Тогда голубок кидается на Матрену: и вот уже четыре расклеванных тела безгласно лежат – на полу, на столе, на лавке с бескровными, мертвыми, но пресветлыми лицами, и ластится к ним, и порхает, и гулькает голубок с ястребиной головкой; сел на стол – побежал: коготками «ца-ца-ца» подклевывает хлебные крошки.
____________________
И тогда расплываются мертвые их тела, омыляясь будто туманной пеной, будто раскуриваясь дымом, и друг с другом сливаясь в сверкающий туман: и то не туман – в одно лучистое туман собирается тело: одно белое тело, сотканное из блистаний, явственно обозначается посреди комнаты; и в теле обозначаются, будто разрываются, глаза: далекие, грустные: безбородый, дивно юношеский лик, в белой, льна белее, одежде, и на той одежде золотые звезды; будто золотого струи вина пенятся, вьются на его голове кудри и текут мо плечам; а распластанной руки, между нежных, что лилии лепестки, пальцев, далекие грезятся звезды близкими: тихо блистают звезды вокруг пресветлого юноши – дити; голубиное дитятко, восторгом рожденное и восставшее из четырех мертвых тел, как душ вяжущее единство – кротко ластится голубиное дитятко к предметам; испивает дитятко красное вино: пурпуровые уста великой посмеиваются любовью. И уже стен нет: голубое рассветное с четырех сторон небо; внизу – темная бездна и там плывут облака; на облаках, простирая к дитяти руки в белоснежных одеждах, спасшиеся голуби, а там – вдали, в глубине, в темноте большой, красный, объятый пламенем шар и от него валит дым: то земля; праведники летят от земли, и новая раздается песнь:
Светел, ох, светел воздух холубой!
В воздухе том светел дух дорогой!
Но все истаивает, как легколетный чей-то сон, как видение мимолетное, и уже нет ни дити, ни красного, объятого пламенем шара: сверху – голубое небо; вдали – розовая заря; на западе мгла ночная да дым; в дыме же том зловеще погасающий, еще недавно багровый и тусклый, тусклый теперь месяца круг. Внизу, к скату притаилось село; белая колокольня еще в ночной мгле, а уже крест ее золотится так ясно: э – да Целебеево это: там горластые поют петухи да кой-где из хаты вырывается дым, да раздается мычанье коровы. Скоро оттуда поднимается пыль и лениво тронется на желто-бурую жниву рогатое стадо.

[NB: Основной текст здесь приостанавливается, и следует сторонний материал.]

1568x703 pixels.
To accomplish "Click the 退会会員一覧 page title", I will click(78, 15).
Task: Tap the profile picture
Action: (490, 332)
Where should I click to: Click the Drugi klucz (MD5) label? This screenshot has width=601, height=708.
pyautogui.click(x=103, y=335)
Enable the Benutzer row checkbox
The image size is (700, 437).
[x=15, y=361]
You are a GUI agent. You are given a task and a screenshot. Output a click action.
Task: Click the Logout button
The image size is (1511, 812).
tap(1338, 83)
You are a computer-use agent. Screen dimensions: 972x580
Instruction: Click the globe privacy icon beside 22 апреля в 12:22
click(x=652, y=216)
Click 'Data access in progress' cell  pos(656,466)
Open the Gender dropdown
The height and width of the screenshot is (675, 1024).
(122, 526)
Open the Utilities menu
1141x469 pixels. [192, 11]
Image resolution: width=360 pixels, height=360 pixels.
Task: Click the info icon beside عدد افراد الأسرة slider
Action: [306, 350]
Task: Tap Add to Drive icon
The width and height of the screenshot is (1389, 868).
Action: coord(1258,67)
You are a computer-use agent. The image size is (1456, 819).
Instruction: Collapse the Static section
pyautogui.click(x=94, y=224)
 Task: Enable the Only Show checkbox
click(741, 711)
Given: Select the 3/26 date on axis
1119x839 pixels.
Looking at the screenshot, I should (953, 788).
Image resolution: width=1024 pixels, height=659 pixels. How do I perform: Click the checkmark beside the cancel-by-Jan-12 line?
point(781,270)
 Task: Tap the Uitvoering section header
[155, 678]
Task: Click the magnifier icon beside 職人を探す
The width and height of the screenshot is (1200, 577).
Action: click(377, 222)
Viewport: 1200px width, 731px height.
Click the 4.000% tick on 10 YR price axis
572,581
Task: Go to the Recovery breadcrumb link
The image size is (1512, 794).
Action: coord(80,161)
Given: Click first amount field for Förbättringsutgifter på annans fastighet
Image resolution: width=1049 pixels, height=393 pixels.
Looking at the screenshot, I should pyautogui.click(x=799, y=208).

По дороге из Лихова громыхает телега: это мужик Андрон возвращается с погулянок; у него в телеге кульки, бутыль казенного вина, да связка баранок. И Андрону весело.
Вдруг телега спотыкается о чье-то тело.
– Тпру!… Никак ефта гуголевский барин? – наклоняется над телом Андрон.
– Барин, а, – барин!
– Ах, где ты, дитё светлое, голубиное? – сонно бормочет Петр…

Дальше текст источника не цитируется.